The Hiriko, MIT’s new urban robo-car, is just 100 inches long. Also, it basically transforms into a shopping cart. Which means three of the little pod mobiles can fit in a single parking space, and that they’ll prove ideal for slinking around city streets. MIT’s Changing Places research group designed them to supplement mass transit, and imagines small fleets docking at various nodes around big cities.
And that’s the best part, as Pacific Standard explains, “for parking they collapse to just 60 inches, and nest together like shopping carts. Drivers use them like shared bikes, picking up a car at a Hiriko depot near where they're coming from, and dropping it at one near their destination.” The idea is to address the "last mile" problem of mass transit. The cars "might be most useful at the edges of cities where the transit network is sparse," explains architect Kent Larson, director of the MIT research group. "In an inner city where it's very walkable to begin with and then you have good trams or subways or buses, you don't need the vehicles so much. But at the edges you have a desperate need for additional mobility."
These fellas are intended to pick up the slack between major transit lines in still-densely populated areas, not to serve as your primary mode of commuter transport. Imagine using one to run errands around Brooklyn, wherever the G train can’t take you (so pretty much everywhere), or across the outer rings of San Francisco.
Twenty prototypes are being manufactured in Spain, though PSMag says it’ll be several use before they’re sent out to the first batch of cities, which will probably include San Francisco, Barcelona, Berlin and Hong Kong.
So, do we need these little transformer robo-shopping-cart-car hybrids? I dunno. They will ostensibly be cheap—like $16,000 per unit—but unless they’re cheaper than the cost of adding an additional bus route in an urban area, it’s still hard to see how they’ll effectively solve the “last mile” problem more effectively than other already available forms of transit. Remember, they’d have to be regularly maintained and repaired, and measures enforced to make sure they weren’t stolen.

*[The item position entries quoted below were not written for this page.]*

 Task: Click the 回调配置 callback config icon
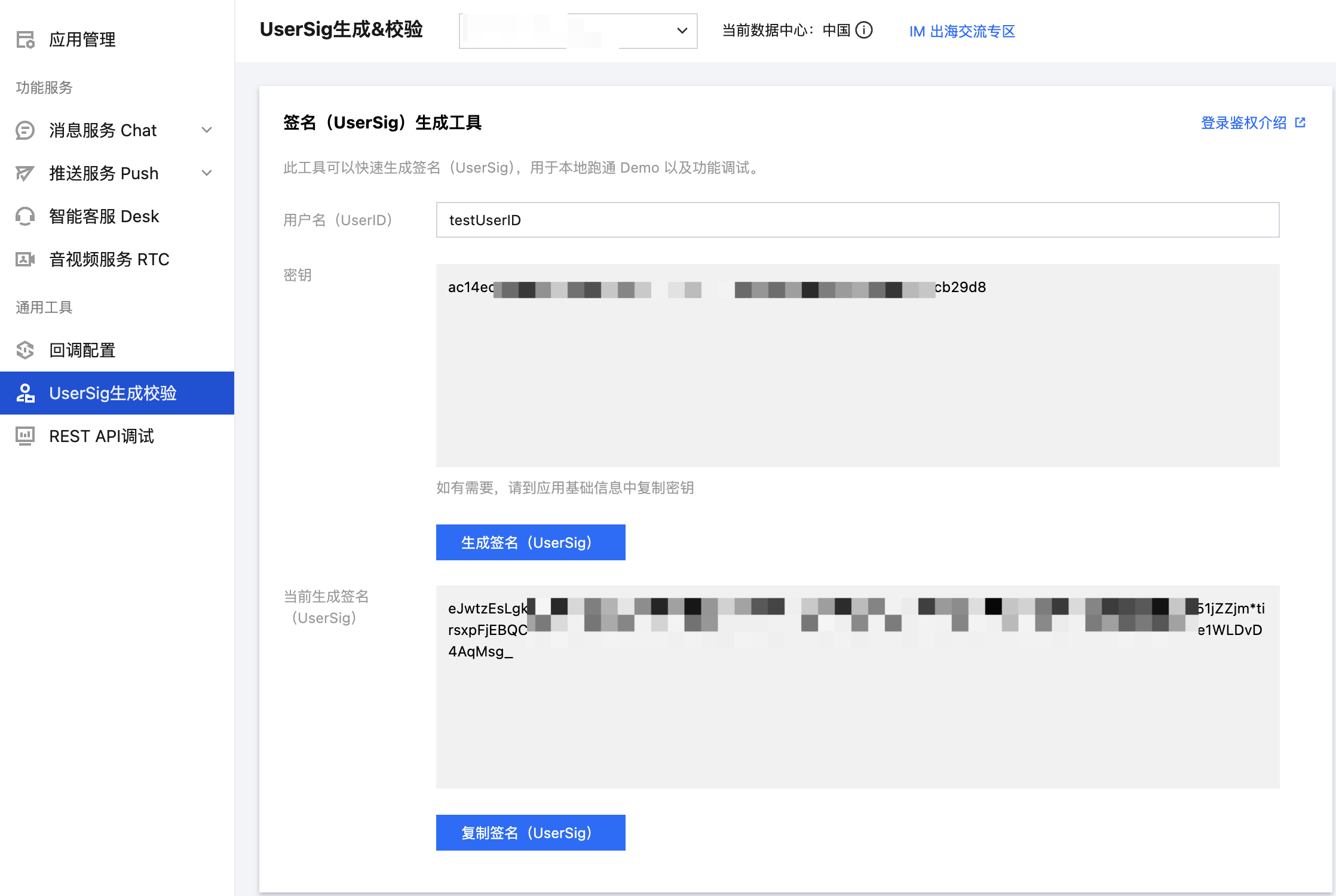click(x=25, y=350)
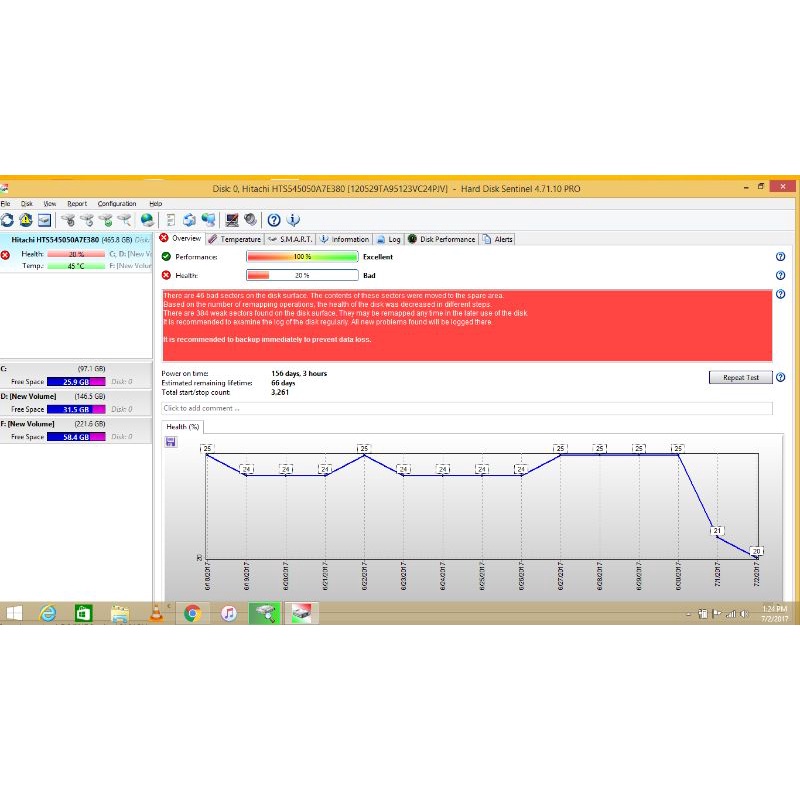Click the blue info toolbar icon
The image size is (800, 800).
click(293, 220)
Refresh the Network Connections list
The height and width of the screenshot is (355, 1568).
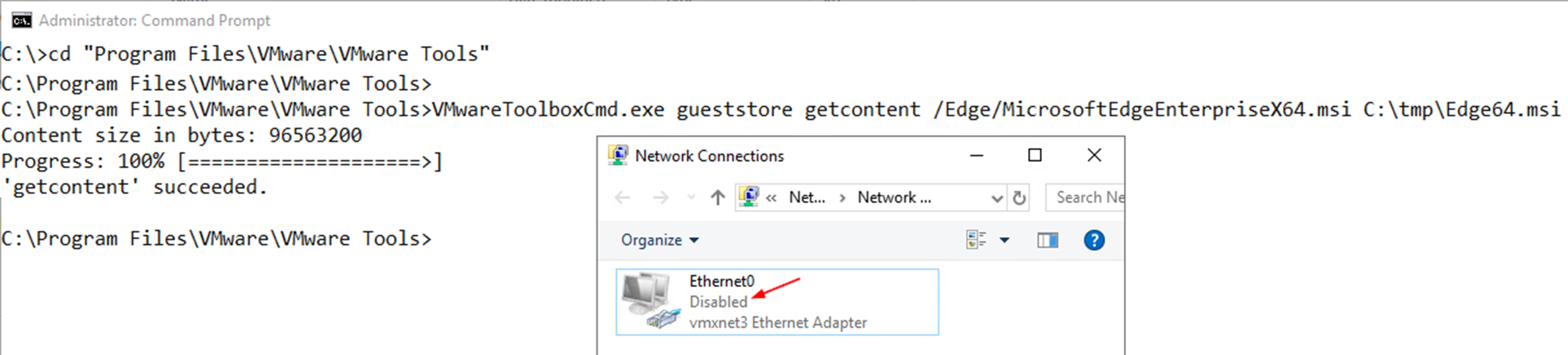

But people love pod cars; their futuristic aesthetic activates some Jetson-esque cultural detritus still lingering from past days of pining for the future. It’s why people are in irrational awe of Personal Rapid Transit, which is like the Hiriko without independent mobility—they’re artifacts of a nostalgic future we assume we should still be reaching for. They look cool.
That said, regardless of the source of our fascination with the vehicles, said fascination does come with some actuarial benefits—they can get citizens jazzed about city transit for example, bolster tourism, and so on. If San Francisco so much as runs a test program with 12 Hirikos, that’s instant headlines. But it remains to be seen whether they’ll be a key part of citywide transit as well.